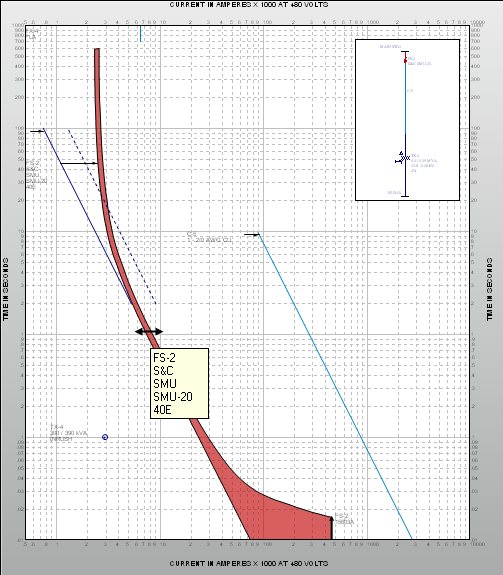Select the TX-4 transformer symbol in the one-line diagram
Viewport: 503px width, 575px height.
[x=403, y=158]
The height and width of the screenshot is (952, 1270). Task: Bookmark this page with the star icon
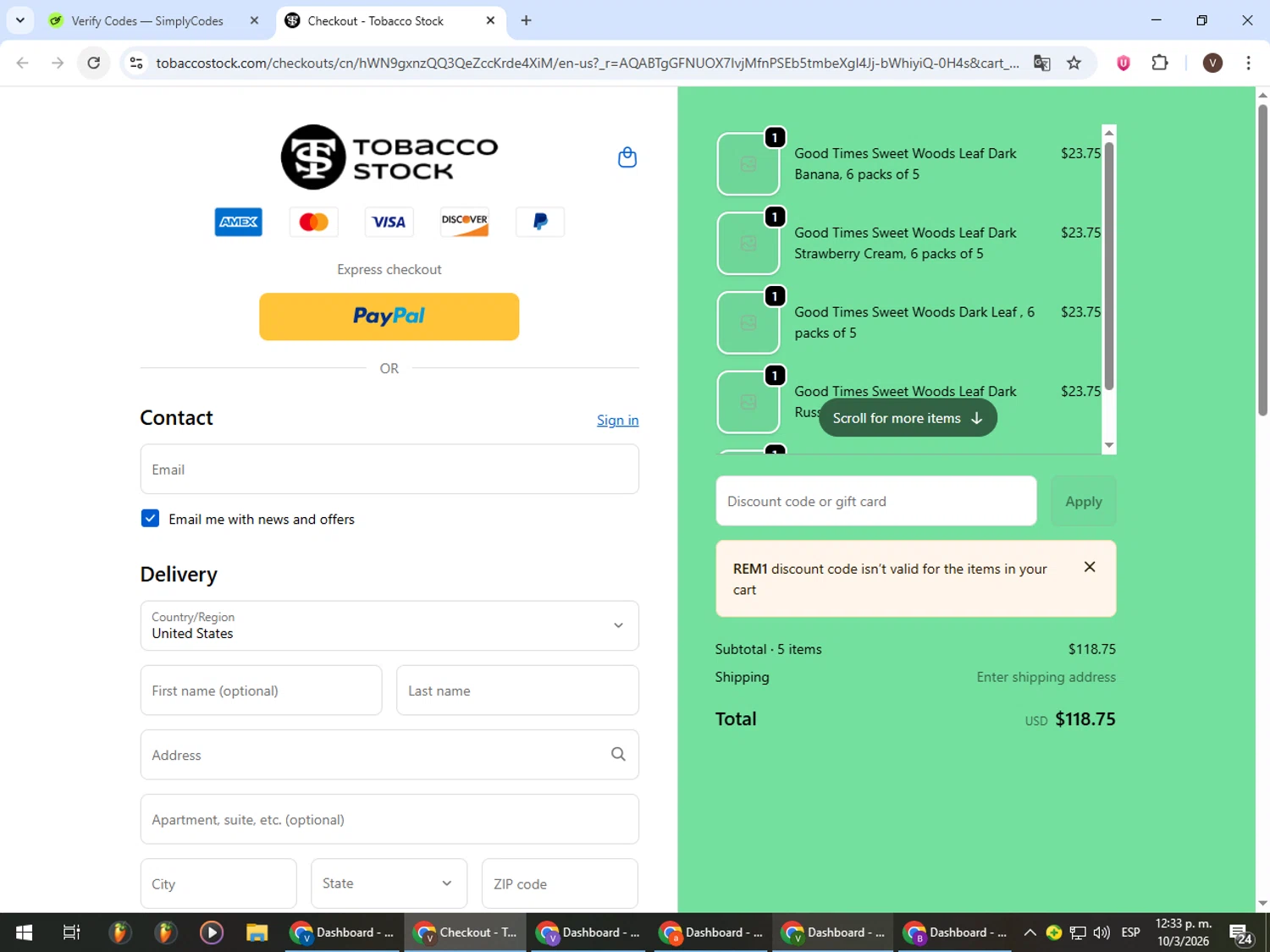point(1074,63)
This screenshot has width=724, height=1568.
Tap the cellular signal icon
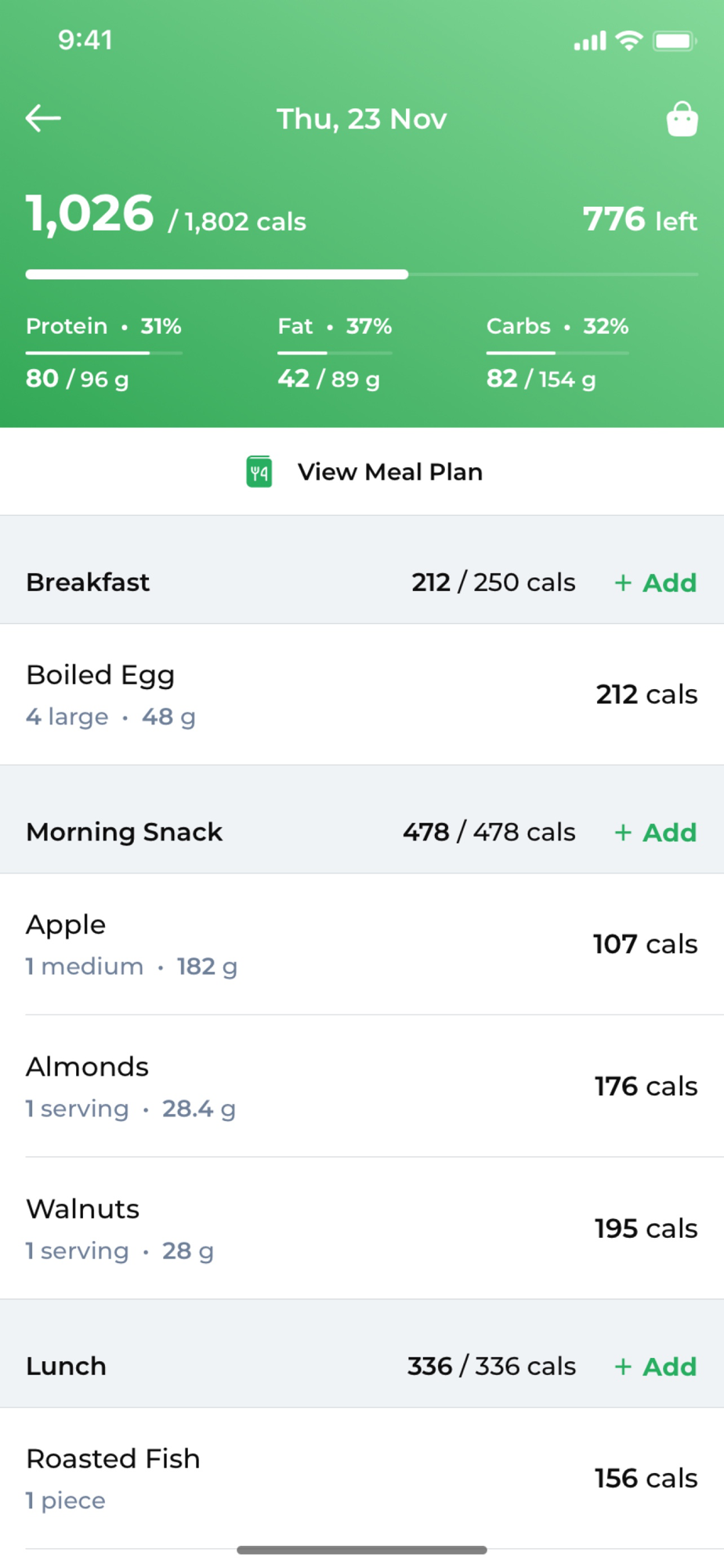point(590,41)
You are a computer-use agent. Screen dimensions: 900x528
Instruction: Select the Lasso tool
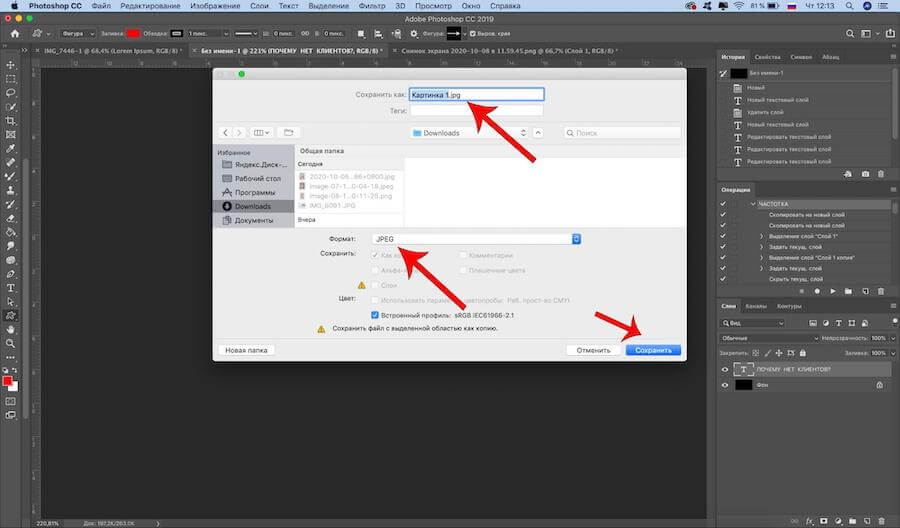(x=10, y=92)
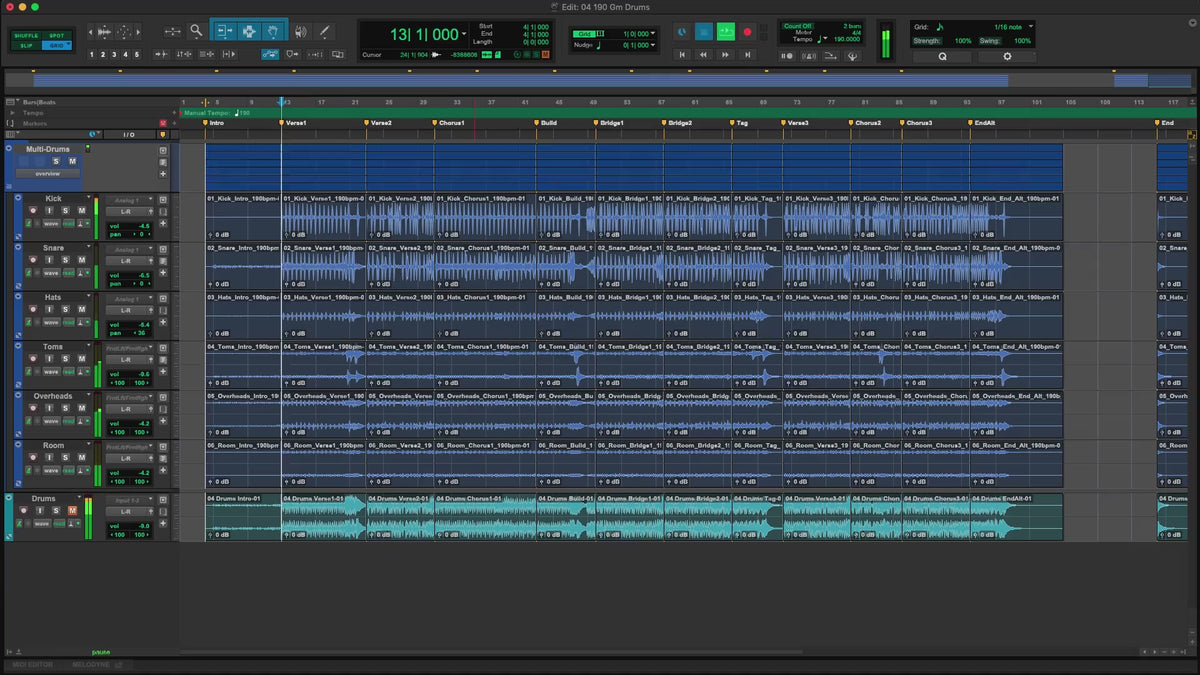Open Kick track wave view selector
1200x675 pixels.
pyautogui.click(x=52, y=223)
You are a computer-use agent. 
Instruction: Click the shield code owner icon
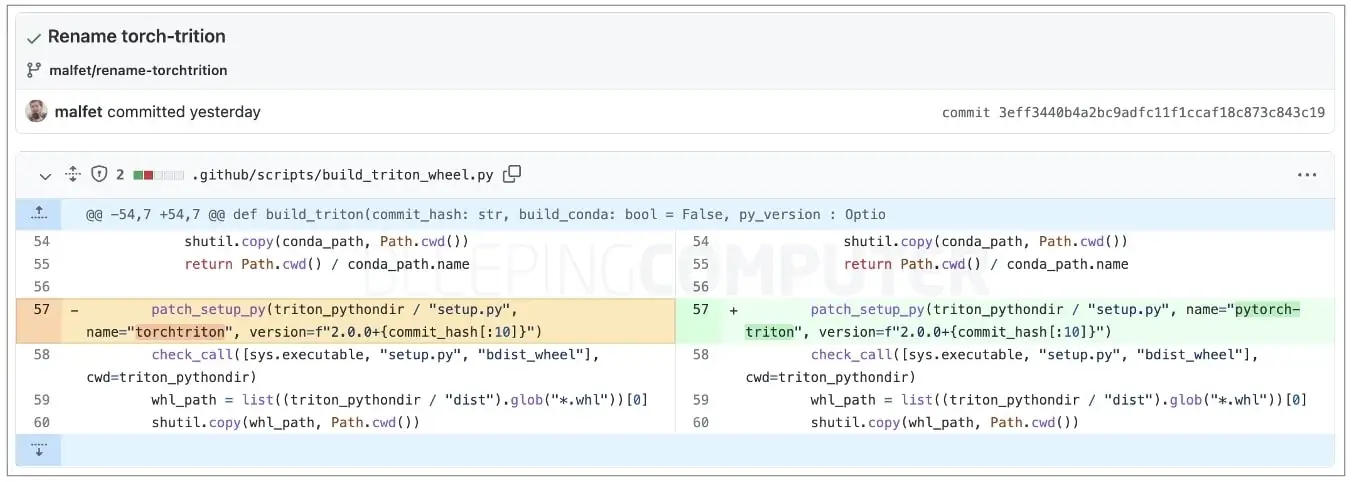pyautogui.click(x=99, y=174)
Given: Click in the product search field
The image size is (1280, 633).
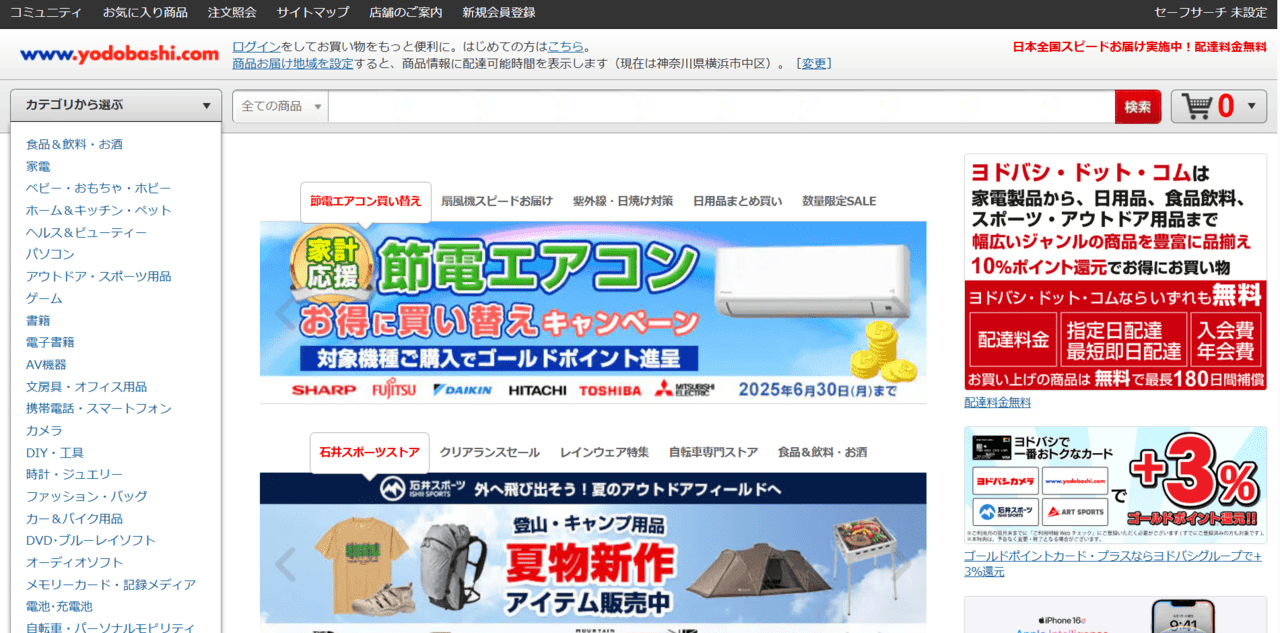Looking at the screenshot, I should coord(720,106).
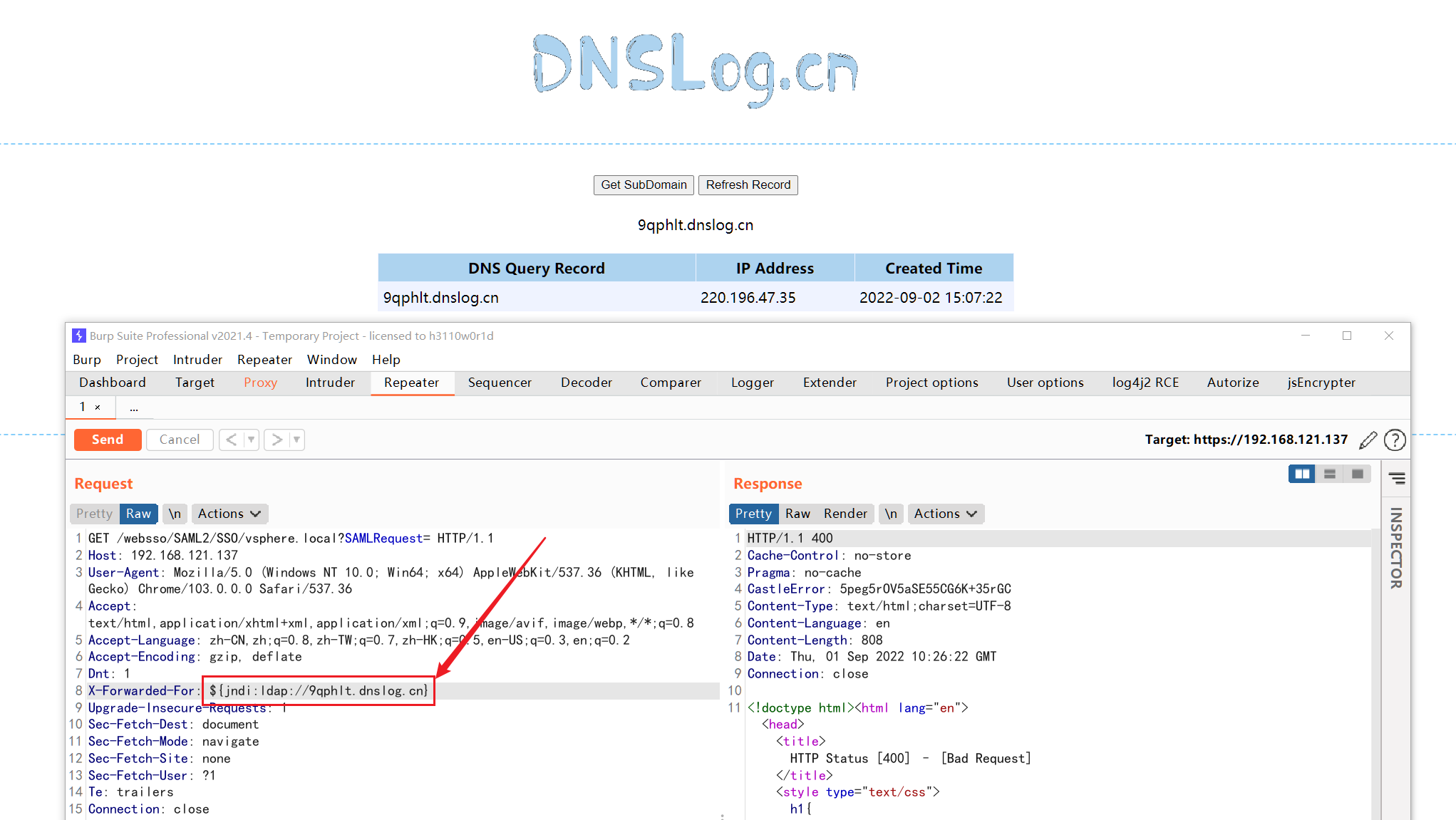This screenshot has width=1456, height=820.
Task: Open the forward history dropdown arrow
Action: tap(296, 440)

══════

> WHAT YOU ARE ASKED TO DO:
Copy out exactly the lines between the line containing "Instruction: Click the shield code owner icon" and the end of the entries, including both, and leave the pictures behind.

> EXERCISE OUTPUT:
Instruction: Click the shield code owner icon
pyautogui.click(x=99, y=174)
Given: Click in the product search field
The image size is (1280, 633).
Looking at the screenshot, I should coord(720,106).
This screenshot has width=1456, height=820.
Task: Open the forward history dropdown arrow
Action: tap(296, 440)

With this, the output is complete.